■ **WORK TO BE COMPLETED**
Would you return the entries below exactly from the line containing "Task: Click the back" onward, ending with the final line and including it, and nothing else?

[INFORMATION GIVEN Boundary: Start]

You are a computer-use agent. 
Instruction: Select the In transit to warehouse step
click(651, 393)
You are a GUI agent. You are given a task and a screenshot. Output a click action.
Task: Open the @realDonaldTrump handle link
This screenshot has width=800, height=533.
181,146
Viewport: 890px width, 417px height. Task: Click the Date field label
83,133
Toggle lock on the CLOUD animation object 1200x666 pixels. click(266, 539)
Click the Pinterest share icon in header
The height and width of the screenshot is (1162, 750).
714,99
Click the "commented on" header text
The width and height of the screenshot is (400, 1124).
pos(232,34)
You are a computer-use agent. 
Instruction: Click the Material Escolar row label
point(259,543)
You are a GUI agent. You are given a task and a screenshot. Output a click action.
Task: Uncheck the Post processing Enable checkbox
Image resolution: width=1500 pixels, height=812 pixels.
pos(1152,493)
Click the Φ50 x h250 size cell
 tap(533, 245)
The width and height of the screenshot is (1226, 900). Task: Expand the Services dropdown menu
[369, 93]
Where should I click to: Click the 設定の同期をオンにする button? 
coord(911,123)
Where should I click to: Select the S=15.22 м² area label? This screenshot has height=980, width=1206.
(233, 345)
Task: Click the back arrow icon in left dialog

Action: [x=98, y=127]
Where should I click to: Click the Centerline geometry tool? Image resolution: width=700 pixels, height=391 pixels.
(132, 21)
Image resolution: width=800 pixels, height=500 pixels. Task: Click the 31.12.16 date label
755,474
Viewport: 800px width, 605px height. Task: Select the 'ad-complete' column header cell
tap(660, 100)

[INFORMATION GIVEN Boundary: End]

■ **FINISHED EXERCISE**
Task: Click the back arrow icon in left dialog

Action: [x=98, y=127]
Where should I click to: Click the Centerline geometry tool? Image resolution: width=700 pixels, height=391 pixels.
(132, 21)
Image resolution: width=800 pixels, height=500 pixels. Task: Click the 31.12.16 date label
755,474
Viewport: 800px width, 605px height. Task: Select the 'ad-complete' column header cell
tap(660, 100)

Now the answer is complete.